**OPDRACHT 1:**
Verzamel alle regels uit de vermeldingen waarin de tekenreeks "toolbar" voorkomt, waarbij het onderscheid tussen hoofdletters en kleine letters telt.

---------- GEGEVEN TEKST ----------

De voorschriften over het ontzwavelingsrendement uit deze activiteit gelden dus in aanvulling op de BBT-conclusies Raffinaderijen. Dit blijkt uit artikel 5.40 van het Activiteitenbesluit. Het bevoegd gezag regelt het ontzwavelingsrendement niet in de vergunning.
Overgangsrecht ontzwavelingsrendement
Artikel 5.42 van het Activiteitenbesluit bevat overgangsrecht voor het ontzwavelingsrendement. Dit overgangsrecht geldt voor een bedrijf die voor 1 januari 2016 een omgevingsvergunning had met een afwijkend ontzwavelingsrendement. In dat geval blijft het ontzwavelingsrendement uit deze vergunning gelden voor dat deel van de installatie dat voor 1 januari 2016 in werking was.
De afwijking van artikel 5.42 lid 1 van het Activiteitenbesluit doet niets af aan de (Europese) verplichtingen:
- dat de omgevingsvergunning ten minste de beste beschikbare technieken in acht neemt, en
- dat het bevoegd gezag regelmatig de actualiteit van de vergunningvoorschriften toetst en deze zo nodig aanpast.
Een lagere omzettingsgraad in de omgevingsvergunning geldt daarom niet onbeperkt (artikel 2.14, 2.30 en 2.31 Wet algemene bepalingen omgevingsrecht).
De soepeler omzettingsgraden voor bestaande installaties uit artikel 5.42 lid 1 van het Activiteitenbesluit blijven gelden zo lang de verwerkingscapaciteit van totale inrichting niet met meer dan 50% wordt verhoogd. Het kan zijn dat het bedrijf de verwerkingscapaciteit van de totale inrichting wel verhoogd met meer dan 50% ten opzichte van de situatie van voor 1 januari 2016. In dat geval geldt voor de verwerking van het totale H2S-aanbod een omzettingsgraad van ten minste 99,8%. Deze verwerking van de totale H2S-aanbod is inclusief de bestaande installatie.

---------- GEGEVENS BIJ OPDRACHT ----------

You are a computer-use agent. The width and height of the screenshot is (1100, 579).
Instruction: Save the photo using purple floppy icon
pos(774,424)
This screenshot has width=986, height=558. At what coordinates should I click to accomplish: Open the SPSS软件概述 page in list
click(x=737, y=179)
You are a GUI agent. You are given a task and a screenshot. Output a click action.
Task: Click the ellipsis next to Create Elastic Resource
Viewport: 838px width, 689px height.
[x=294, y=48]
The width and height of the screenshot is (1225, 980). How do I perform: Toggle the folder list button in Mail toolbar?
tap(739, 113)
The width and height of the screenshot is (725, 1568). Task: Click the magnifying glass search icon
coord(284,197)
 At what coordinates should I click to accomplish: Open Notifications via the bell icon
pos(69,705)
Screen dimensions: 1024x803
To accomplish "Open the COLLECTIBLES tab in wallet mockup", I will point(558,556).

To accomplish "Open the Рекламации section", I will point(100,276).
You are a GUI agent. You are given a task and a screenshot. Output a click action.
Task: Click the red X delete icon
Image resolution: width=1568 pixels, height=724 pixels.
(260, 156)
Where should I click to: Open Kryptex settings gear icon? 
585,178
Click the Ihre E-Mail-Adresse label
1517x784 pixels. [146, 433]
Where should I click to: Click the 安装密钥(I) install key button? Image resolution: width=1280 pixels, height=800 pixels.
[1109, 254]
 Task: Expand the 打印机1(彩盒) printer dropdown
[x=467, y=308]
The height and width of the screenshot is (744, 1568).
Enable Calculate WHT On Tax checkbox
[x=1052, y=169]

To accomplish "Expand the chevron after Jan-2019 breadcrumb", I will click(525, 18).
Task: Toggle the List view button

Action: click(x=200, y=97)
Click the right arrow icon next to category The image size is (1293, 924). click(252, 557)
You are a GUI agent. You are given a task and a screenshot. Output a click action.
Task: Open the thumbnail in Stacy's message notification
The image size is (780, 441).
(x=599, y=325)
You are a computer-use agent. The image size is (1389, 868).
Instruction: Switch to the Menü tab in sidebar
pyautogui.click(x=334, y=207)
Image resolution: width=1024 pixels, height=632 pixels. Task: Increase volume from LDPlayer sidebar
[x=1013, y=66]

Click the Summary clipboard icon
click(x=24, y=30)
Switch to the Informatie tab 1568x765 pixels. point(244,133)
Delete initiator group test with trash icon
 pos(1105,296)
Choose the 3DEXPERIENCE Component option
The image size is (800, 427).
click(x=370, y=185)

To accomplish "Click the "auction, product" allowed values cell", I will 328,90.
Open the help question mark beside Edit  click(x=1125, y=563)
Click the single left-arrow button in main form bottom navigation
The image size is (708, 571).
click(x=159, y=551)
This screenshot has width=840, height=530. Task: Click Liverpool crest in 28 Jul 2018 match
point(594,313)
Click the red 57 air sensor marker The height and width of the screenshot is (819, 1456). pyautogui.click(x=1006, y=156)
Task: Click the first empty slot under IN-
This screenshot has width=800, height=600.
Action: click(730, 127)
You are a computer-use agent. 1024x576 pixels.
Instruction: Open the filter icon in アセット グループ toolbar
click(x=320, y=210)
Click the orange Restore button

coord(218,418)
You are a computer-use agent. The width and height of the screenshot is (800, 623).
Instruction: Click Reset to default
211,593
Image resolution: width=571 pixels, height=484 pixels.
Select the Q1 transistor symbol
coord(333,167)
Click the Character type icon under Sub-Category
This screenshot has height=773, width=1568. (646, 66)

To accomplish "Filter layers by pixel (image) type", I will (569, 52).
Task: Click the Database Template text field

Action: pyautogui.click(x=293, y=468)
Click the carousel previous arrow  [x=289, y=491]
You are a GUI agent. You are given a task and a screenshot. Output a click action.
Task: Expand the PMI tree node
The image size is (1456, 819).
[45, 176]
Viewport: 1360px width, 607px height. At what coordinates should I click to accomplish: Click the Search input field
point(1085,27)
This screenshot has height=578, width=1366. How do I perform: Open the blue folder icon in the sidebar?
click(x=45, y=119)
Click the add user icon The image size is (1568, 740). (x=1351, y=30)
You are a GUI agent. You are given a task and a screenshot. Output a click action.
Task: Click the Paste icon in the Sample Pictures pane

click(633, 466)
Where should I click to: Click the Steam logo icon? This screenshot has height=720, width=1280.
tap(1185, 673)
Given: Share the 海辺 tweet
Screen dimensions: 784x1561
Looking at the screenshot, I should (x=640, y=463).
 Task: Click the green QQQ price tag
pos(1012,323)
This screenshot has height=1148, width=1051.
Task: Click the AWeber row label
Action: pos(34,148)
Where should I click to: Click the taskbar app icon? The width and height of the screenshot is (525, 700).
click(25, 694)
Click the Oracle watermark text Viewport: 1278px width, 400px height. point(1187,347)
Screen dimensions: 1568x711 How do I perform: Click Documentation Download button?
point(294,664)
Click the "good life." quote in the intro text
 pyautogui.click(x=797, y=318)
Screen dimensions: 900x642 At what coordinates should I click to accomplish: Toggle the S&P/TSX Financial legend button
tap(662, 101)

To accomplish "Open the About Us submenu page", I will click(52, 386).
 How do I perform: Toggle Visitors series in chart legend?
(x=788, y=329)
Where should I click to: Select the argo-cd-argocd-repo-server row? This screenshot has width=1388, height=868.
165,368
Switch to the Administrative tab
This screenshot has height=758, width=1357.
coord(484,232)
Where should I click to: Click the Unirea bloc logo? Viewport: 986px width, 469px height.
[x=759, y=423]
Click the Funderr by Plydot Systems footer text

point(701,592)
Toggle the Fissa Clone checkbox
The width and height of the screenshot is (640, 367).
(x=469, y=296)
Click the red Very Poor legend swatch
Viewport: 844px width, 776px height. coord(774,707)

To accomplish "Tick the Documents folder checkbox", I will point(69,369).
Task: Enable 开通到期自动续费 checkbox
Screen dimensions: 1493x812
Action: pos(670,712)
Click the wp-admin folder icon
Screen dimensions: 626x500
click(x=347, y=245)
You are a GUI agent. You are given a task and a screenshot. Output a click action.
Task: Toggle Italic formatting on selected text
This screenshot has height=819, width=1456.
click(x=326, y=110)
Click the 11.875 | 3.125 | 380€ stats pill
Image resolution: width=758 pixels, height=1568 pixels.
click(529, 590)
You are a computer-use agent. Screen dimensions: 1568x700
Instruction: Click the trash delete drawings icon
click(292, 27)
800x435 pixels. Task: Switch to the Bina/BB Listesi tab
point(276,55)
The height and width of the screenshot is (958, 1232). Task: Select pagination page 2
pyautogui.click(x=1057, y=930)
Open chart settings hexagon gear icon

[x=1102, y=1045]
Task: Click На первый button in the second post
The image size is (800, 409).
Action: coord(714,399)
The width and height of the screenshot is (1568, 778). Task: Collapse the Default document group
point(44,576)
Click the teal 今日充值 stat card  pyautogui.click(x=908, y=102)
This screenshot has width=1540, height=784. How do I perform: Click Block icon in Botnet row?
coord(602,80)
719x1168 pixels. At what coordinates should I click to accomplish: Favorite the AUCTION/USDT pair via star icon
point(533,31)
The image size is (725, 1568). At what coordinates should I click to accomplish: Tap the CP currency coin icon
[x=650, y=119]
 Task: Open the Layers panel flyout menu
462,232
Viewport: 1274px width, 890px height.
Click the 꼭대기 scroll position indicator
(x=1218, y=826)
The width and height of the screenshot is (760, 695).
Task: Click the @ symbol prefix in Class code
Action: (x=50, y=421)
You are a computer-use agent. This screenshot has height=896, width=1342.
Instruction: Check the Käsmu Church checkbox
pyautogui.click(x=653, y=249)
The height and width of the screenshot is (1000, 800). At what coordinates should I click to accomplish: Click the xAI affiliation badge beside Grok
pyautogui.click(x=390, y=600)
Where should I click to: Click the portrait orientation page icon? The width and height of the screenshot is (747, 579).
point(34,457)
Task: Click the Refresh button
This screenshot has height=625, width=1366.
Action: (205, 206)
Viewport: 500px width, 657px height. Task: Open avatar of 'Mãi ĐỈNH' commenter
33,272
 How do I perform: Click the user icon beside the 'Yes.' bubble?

----------

**OPDRACHT 2:**
Welke omzettingsgraad geldt volgens de tekst over het ontzwavelingsrendement als de verwerkingscapaciteit van de totale inrichting met meer dan 50% wordt verhoogd ten opzichte van de situatie van vóór 1 januari 2016?

**ANTWOORD 1:**
The width and height of the screenshot is (1225, 980). How do I perform: Toggle the folder list button in Mail toolbar?
Instruction: Open the filter icon in アセット グループ toolbar

**ANTWOORD 2:**
Voor de verwerking van het totale H2S-aanbod geldt dan een omzettingsgraad van ten minste 99,8%.